You may be familiar with the fig leaf used to censor the nether regions of Greek marble sculptures. They were applied to art pieces in the 1500s when the Catholic church in Italy deemed nudity to be obscene, instead of the symbol of purity it had been before. Since then, many of these pieces have been restored to their former intended nudity. But has the Western world returned to embracing nudity in art? The art censorship rampant on social media platforms suggests not. With nudity in photography, paintings, even pencil drawings, routinely getting removed from platforms by algorithms, are we in danger of being forced back into the medieval mindset of modesty?

How and why are social media platforms censoring art?

There has long been a debate on social media over what level of nudity is deemed “acceptable” to post. The #freethenipple campaign, now running for over a decade both in real life and social media, argues that where male-presenting nipples are permitted, female should be too. Currently, most social media platforms remove this right to expression from women, trans and non-binary people. However, platforms like Instagram claim to allow nudity in an artistic context. But content moderation is often carried out by AI algorithms. These aren’t humans with a capacity to think critically, so any whisper of nudity is removed, no matter the context. The more laws are brought in to punish social media platforms for showing harmful content, the more they sweep all content away that could be deemed sexual in nature, whether it is or not.

I’ll give you a couple of examples of algorithmic failure. A silly one is Twitter‘s banning of a bird charity for repeatedly posting woodcock photos. If you hadn’t guessed, a woodcock is a species of bird. But the vaguely suggestive name was suspected to have been deemed unacceptable by the content moderation system. Off the platform it was booted. Then we’ve got the case of the poster for Pedro Almodóvar’s film Madres Paralelas getting taken down for featuring a lactating female nipple. Despite the poster clearly presenting the nudity in an “artistic context”, it was not safe from a prompt removal. Almodóvar took to his brother’s Twitter account to speak out against censorship by algorithms:. “You must be alert before the machines decide what we can do and what we cannot do.”

Obviously, this system has a terrible impact on an artist’s career.

As seemingly everything in our lives move online, so does the art world.
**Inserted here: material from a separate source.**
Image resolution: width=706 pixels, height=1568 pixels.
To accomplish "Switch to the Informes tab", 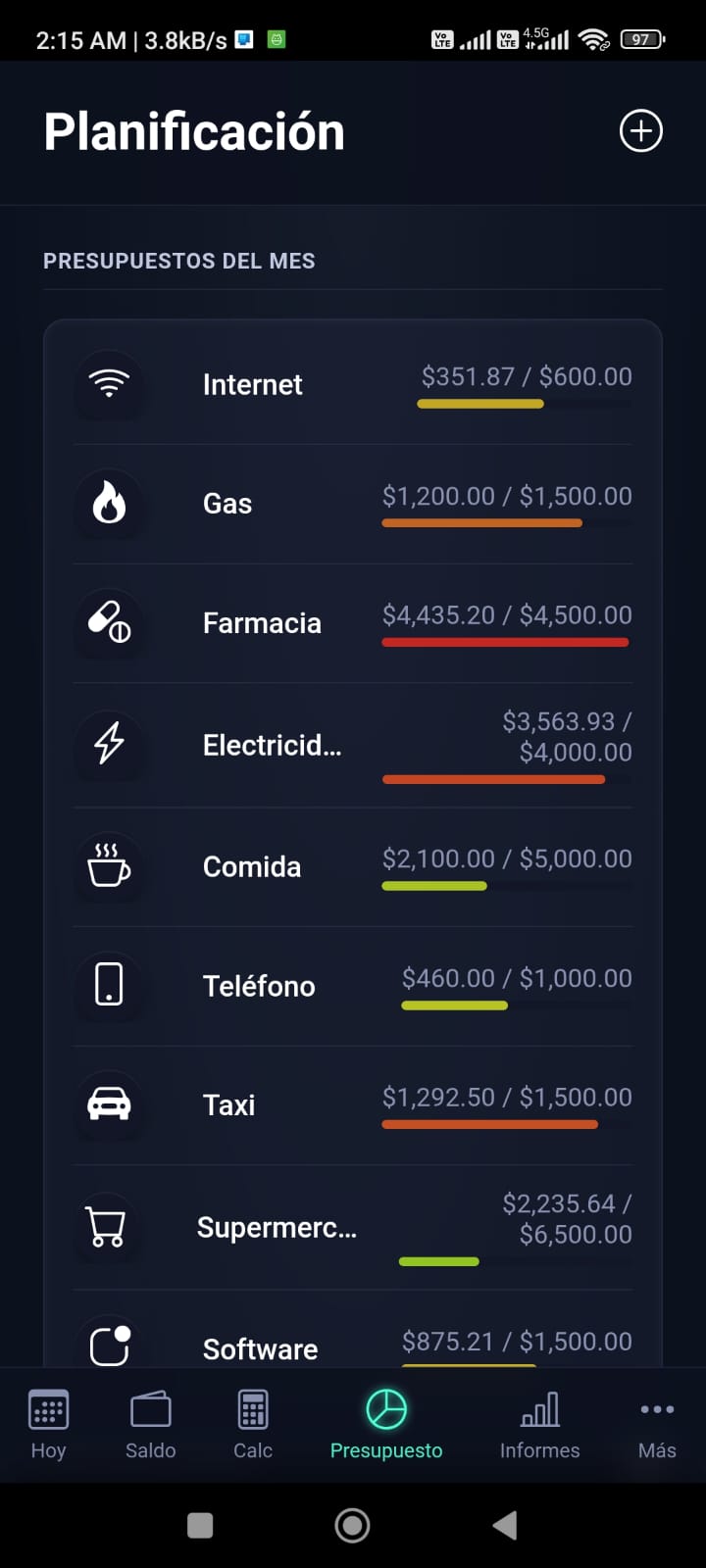I will click(x=539, y=1425).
Social media allowed artists to share their work with wider audiences, gain a greater following, and access opportunities they may not have been able to otherwise. However, it can also harm their careers in unexpected ways. The algorithm can label an artist’s work as “obscene”. This leads to post removals, shadowbans and account bans, resulting in loss of audience and opportunities. The artist Tiffany Cole describes this issue to The Art Newspaper:. “How are we supposed to work in this environment, when our paintings and censored photographs are deemed too harmful to share? If a gallery is unable to share the work of the artists they choose then we can’t pretend this does not have an effect on who they may choose to work with.”

But has the Western world returned to embracing nudity in art?

My focus in this post has been on nudity in art, but the censorship spreads further than that. Emma Shapiro, an American artist, writer, activist and “Editor-At-Large” of the Don’t Delete Art campaign tells Hyperallergic:. “There’s definitely some artists who are voicing certain politics with their artwork who are being hit with certain kinds of suppression based on the text that goes with their artwork…”. The gallery of censored art on the Don’t Delete Art website features some pieces that seem like unlikely censorship candidates, but were taken down for one reason or another. The massively famous like Almodóvar have enough of a following to appeal against censorship decisions, but many do not.

Even the way art is made is being warped by these censorship trends.

In a piece for The Art Newspaper, Emma Shapiro discusses the way artists are changing how they make and present their art to survive in this world of censorship. From blurring and blocking out potentially problematic material, to incorporating elements to shield work from the algorithm, artists are trying their best to get their work seen. Even posts about art shows in real-life need to be censored for the internet. Artists are having to limit themselves creatively because “Internet visibility has largely superseded in-person art experiences”. With the highly controversial rise of AI-generated art now threatening the already precarious livelihoods of artists, is this shift of the art world online sustainable? Are we going to lose swathes of artists who can’t get their work seen, and quit making art to survive?

The relationship between social media and the way we consume art needs to change.

The human need for artistic expression is yet another reason we need to break up with social media. LifeBonder‘s ethos is that life lived in reality, in the mesaverse rather than the metaverse, is life better lived. Actively seeking out art in real galleries/shows/museums, let’s us have a deeper connection with the art we consume. The artists can then present what they intend, not what they’re pressured to. Social media provides artists with a wider audience, but reduces their art to something to ‘like’ and scroll past. It’s forgotten immediately. It’s washed away in a sea of everything, the tides an algorithmic mess. Artists deserve to have their work seen in reality, and should be given more opportunities to do so.

Polly Cumming

Polly Cumming is a British literary graduate keen on writing about human existence in this moment in time. She's thrilled to see some positive change in the world of social media.